Reaching into the backseat, he takes Will gently by the waist. “I know, but it's okay, we're going to get you another hot dog. Just get up.”
“Cookies?”
“Hot dogs and cookies, yes. All you can eat.”
Together, Althea and Oliver coax Will out of the car, balancing him precariously on his feet. “Will, do you know where you're supposed to go?” Oliver says. “Do you remember how to get back to the clinic?”
“I don't want any sprinkles on mine,” Will shouts.
“Put his arm around your shoulder,” says Althea. “He's not going to make it on his own.”
Oliver shakes his head. “I'm not going up there.”
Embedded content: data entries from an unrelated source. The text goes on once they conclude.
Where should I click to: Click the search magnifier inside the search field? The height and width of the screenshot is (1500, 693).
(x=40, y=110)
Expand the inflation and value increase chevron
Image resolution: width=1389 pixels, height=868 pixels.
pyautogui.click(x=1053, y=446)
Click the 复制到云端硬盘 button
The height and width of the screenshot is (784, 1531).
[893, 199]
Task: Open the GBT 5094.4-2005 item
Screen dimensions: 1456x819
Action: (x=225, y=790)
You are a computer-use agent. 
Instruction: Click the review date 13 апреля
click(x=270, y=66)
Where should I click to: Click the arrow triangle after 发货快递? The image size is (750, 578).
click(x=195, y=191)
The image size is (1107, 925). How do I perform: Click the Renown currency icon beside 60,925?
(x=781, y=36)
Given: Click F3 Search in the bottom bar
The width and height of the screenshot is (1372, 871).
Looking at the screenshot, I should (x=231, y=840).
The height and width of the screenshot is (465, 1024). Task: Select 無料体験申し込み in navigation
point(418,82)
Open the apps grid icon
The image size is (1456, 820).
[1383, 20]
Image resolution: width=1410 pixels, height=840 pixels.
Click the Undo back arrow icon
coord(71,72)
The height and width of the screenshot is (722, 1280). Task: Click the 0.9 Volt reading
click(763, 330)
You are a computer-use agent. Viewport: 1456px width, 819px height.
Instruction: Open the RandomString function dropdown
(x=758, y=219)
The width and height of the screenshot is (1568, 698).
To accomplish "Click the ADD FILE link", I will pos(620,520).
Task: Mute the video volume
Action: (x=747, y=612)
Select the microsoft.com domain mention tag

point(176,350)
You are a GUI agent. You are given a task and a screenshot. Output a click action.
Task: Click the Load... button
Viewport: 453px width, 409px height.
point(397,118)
“We can't leave him out here.”
“Fine. The elevator, then.”
“Leave him in the elevator?”
“We'll put him in the elevator and send him up to eight. It's the best we can do.”
The girl with the pink hair finishes her cigarette, grinding the butt under the heel of her combat boot. “Where does he need to end up?” she asks, gesturing to Will.
“The sleep clinic,” Oliver says. “Eighth floor.”
She looks at her friend and shrugs. “We can get him there.”
“Really?”
“Sure. You guys look like you're having a rough night.” She runs a finger along her upper lip, and Oliver remembers his is covered in blood.
“Thanks,” he says.
Althea and Oliver hand Will over.
“Wait,” Will says as the strangers arrange his arms around their shoulders.